Wednesday, July 27, 2011
Health Reform: You Can Please Some of The People Some of The Time, And All of the People Some of The Time, But You Cannot Please All of The People All of the Time
You can fool some of the people all of the time, and all of the people some of the time, but you can not fool all of the people all of the time.
Abraham Lincoln (1809-1965), To a caller at the White House, Lincoln Yarns and Stories(1904)
Americans take pride in the fact that their society – including the health care system – is characterized by a pervasive pluralism. Government – federal, state, and local- does not dominate the economy, the educational system, or the health care delivery system. Most Americans oppose “big brother”; government should be guarded from dominating any critical aspect of their lives. There are advantages to pluralism – form stimulating innovation to avoid the intrinsic rigidities of bureaucracy.
Eli Ginzberg (1911-2002), The Road to Reform: The Future of Health Care in America (The Free Press, 1994)
July 27, 2011- A piece in the July 28 NEJM prompts this blog. Three PhD academic reformers and observers, from NYU, Yale, and the University of North Carolina, argue in “Managed Competition for Medicare? Sobering Lessons from the Netherlands,” that the Dutch experiment with regulated competition among private insurance companies offering universal coverage, launched in 2006, isn’t working out well.
Dutch Problems with Managed Competition
The Dutch problems are: 1)overall costs are still going up at a 5% rate, with costs to Dutch families escalating by 41%; 2) some Dutch people are still uninsured, and many of the insured are failing to pay their premiums; 3) expansion of consumer choice has faltered, and employers rather than individuals are choosing physicians; 4) despite the rhetoric about competition, the Netherlands still depends heavily on regulation.

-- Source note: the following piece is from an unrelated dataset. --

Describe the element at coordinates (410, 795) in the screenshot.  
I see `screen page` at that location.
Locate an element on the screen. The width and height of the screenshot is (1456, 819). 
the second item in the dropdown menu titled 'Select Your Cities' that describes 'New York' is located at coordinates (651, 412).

The lesson I draw from the Dutch experience is this: No perfect system exists, even in a small country like the Netherlands, that can serve as a model for the U.S. Keep in mind that Health Exchanges, a pillar of the new health reform law, are essentially a form of "managed competition."
Kaiser may work in California and selected markets like Denver; Geisinger may work in rural Pennsylvania; Mayo and Marshfield Clinics may work in the upper Midwest; Group Health Cooperative may work in the Pacific Northwest; Community Health Clinics may work in under-served regions; integrated hospital and academic systems may work in certain regions; and Managed Competition models with capitation , the dream-child of Alain Enthoven, and the forerunner for Accountable Care Organizations, may work on the West Coast.
But there is no comprehensive model that will satisfy all of the people all of the time.
Unitary Government System Not in Cards for U.S.
Proponents of unitary government health system covering everybody and pleasing everybody are fooling themselves, but not the people.
As Abe Lincoln so aptly observed, with health system reform,
• You can fool some of the people all of the time - compassionate liberals who believe in using other people’s money to finance universal coverage and universal equity for all and laissez-faire isn't fair.
• And all of the people some of the time – fair-minded liberals, conservatives, and independents who will periodically believe somewhere out there is a system - that will be fair to all.
• But you cannot fool all of the people all of the time - people who want to avail themselves of the best medicine has to offer – access to the latest technologies and breakthroughs and the best specialists – when it comes to their own health, youthful well-being, and serious illness.
To be more specific, you cannot at the same time, fool or even please:
• The elderly, who know $575 billion in Medicare cuts under the new health reform law, will deprive them of benefits.
• The young invincibles, who know that the individual mandate will force them to pay for health premiums, depriving them of money they have previously chosen to spend elsewhere.
• Millions of new Medicaid recipients, who know the Medicaid system provides a substandard level of care because many as half of doctors, who are already in short supply, refuse to see Medicaid patients.
• Millions of baby boomers, 78 million in all, now turning 65 at the rate of 12000 a day over the next 18 years, will have a hard time finding doctors to treat them.
• Millions of businesses, small and large, perhaps 30% according to recent McKinsey survey, say they would rather drop coverage than incur the expense of providing expensive coverage for employees that meets expensive federal standards.
.Hundreds of thousands of physicians, who are aware the health law lowers their Medicare reimbursements to less than Medicaid rates by 2019 and sets up an Independent Payment Advisory Board with the power to lower their payments even further starting in 2015.
• The rest of us, who will quickly became aware that the new health care law, will impose $500 billion of new taxes over the next 10 years, which will be passed on to consumers, and perhaps $2.5 trillion of new expenses for government from 2014-2024.
In a pluralistic society in a culturally diverse, continental nation like the U.S., there is no perfect unitary system that will please some of the people all of the time, and all of the people some of the time, and all of the people all of the time.